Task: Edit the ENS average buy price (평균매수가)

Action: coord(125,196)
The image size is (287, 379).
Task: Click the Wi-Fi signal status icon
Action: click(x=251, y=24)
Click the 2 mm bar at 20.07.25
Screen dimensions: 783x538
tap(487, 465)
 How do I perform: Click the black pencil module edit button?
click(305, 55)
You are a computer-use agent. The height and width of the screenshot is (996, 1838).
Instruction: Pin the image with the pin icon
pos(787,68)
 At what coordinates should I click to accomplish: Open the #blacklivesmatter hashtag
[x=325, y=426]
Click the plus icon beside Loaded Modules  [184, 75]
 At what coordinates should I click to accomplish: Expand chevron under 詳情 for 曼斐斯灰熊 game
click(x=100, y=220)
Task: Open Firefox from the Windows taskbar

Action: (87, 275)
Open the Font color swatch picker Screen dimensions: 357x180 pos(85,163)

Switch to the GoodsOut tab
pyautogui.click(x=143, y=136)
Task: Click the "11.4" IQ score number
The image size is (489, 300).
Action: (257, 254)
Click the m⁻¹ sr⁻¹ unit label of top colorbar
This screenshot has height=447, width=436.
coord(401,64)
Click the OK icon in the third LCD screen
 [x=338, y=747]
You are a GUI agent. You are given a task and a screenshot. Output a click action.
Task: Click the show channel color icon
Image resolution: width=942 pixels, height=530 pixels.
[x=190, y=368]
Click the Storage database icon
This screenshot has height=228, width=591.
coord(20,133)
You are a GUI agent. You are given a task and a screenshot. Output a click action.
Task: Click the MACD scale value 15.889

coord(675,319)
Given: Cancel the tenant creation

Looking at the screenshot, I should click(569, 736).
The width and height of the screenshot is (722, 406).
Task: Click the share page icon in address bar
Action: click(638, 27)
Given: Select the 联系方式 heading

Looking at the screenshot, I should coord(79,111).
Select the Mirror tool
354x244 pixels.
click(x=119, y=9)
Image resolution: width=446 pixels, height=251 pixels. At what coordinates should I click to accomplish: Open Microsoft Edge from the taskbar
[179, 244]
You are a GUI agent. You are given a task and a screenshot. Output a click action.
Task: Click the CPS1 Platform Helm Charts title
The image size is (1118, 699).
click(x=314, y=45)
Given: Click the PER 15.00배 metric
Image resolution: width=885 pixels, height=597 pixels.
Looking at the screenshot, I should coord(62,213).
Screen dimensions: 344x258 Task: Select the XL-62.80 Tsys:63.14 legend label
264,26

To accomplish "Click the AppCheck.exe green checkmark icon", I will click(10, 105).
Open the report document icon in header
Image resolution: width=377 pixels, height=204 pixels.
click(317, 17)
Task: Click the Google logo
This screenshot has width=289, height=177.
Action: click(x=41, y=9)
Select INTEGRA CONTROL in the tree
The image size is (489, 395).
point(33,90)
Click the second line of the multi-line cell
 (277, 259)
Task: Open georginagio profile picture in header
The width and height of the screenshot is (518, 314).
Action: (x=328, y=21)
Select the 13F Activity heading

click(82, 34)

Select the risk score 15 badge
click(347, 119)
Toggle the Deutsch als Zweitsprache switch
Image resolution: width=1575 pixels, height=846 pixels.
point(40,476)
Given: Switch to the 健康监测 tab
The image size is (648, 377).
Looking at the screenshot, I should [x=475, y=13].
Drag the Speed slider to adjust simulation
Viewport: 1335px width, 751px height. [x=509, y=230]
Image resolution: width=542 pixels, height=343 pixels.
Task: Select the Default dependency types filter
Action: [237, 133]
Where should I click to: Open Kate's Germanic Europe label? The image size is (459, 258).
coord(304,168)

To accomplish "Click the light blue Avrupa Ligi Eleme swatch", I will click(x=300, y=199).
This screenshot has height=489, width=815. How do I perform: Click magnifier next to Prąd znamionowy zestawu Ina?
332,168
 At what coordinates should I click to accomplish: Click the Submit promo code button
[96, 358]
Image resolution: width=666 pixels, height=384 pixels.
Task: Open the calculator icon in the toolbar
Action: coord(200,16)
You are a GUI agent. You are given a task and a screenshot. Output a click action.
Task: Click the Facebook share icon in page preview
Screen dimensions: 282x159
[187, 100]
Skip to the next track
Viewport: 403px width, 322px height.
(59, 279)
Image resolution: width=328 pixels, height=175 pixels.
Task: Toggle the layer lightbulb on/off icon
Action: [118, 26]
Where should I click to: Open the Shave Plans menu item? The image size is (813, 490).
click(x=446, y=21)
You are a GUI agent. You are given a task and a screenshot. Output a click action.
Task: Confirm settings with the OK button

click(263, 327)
= = = = = = =
Considering the records line by line, how many lines hold the string "swatch"? Say only the number.

_Result of this task_
2